- _THE PROBLEM_: Quote exactly, and only, the lines of the material below from the line with "Viewport: 578px width, 234px" through the line with "You are a computer-use agent. The".
* * * * * * *
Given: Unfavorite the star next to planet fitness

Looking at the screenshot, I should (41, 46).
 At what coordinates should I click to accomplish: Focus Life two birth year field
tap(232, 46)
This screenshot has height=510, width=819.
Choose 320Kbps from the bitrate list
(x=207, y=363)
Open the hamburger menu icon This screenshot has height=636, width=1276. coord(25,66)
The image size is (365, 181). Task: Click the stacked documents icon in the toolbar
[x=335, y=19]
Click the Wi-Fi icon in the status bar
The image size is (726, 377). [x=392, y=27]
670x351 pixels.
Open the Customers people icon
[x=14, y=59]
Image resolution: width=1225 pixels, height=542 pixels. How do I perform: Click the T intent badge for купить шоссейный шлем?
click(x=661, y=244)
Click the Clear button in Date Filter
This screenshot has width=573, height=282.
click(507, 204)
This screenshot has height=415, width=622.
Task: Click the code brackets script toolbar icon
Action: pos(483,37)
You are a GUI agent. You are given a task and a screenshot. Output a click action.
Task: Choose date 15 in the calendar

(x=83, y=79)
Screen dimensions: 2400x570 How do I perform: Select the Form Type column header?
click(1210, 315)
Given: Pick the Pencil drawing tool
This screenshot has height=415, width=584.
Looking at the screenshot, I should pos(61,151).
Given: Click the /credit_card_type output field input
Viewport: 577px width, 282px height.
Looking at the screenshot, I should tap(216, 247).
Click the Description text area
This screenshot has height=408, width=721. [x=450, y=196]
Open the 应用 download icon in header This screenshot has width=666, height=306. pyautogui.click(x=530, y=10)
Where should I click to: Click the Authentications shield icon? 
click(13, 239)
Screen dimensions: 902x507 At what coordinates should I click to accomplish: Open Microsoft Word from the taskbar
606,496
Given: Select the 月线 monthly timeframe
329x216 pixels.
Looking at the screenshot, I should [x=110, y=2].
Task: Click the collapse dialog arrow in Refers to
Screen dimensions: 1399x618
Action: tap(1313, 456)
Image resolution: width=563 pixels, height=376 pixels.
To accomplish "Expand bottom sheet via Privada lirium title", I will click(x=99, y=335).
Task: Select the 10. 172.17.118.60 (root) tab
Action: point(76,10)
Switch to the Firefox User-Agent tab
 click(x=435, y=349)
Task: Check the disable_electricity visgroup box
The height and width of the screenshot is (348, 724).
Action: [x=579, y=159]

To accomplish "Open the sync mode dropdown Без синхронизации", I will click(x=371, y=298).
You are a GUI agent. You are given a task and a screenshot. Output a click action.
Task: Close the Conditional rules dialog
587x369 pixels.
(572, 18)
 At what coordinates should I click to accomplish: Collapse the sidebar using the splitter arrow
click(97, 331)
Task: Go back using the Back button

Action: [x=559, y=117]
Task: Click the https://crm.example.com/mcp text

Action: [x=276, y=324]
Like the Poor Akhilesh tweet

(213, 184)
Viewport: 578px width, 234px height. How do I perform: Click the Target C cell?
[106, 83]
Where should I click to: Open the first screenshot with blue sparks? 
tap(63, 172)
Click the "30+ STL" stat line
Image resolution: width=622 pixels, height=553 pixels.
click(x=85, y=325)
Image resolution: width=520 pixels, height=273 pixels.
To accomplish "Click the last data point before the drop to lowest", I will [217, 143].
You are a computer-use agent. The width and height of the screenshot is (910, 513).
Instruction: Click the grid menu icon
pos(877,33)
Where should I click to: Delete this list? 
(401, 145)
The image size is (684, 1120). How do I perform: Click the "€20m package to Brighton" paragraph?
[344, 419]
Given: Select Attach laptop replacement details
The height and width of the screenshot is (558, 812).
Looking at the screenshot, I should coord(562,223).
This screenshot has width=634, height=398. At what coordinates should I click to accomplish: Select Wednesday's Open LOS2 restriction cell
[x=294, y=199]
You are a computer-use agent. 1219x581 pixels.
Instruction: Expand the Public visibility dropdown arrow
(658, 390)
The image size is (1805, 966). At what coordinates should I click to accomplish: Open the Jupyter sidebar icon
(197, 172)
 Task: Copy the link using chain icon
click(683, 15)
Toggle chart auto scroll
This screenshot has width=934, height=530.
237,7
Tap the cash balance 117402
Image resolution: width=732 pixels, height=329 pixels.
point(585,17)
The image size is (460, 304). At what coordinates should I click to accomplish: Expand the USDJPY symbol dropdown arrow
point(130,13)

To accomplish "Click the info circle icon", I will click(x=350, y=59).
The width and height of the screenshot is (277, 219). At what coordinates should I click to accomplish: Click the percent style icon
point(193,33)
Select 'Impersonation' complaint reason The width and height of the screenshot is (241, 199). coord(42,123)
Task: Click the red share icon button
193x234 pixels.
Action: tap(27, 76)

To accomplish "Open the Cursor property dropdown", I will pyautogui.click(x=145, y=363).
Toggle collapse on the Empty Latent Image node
* * * * * * *
- _SOLUTION FOR THIS TASK_:
Viewport: 578px width, 234px height. How do I perform: Click the Target C cell?
[106, 83]
Where should I click to: Open the first screenshot with blue sparks? 
tap(63, 172)
Click the "30+ STL" stat line
Image resolution: width=622 pixels, height=553 pixels.
click(x=85, y=325)
Image resolution: width=520 pixels, height=273 pixels.
To accomplish "Click the last data point before the drop to lowest", I will [217, 143].
You are a computer-use agent. The width and height of the screenshot is (910, 513).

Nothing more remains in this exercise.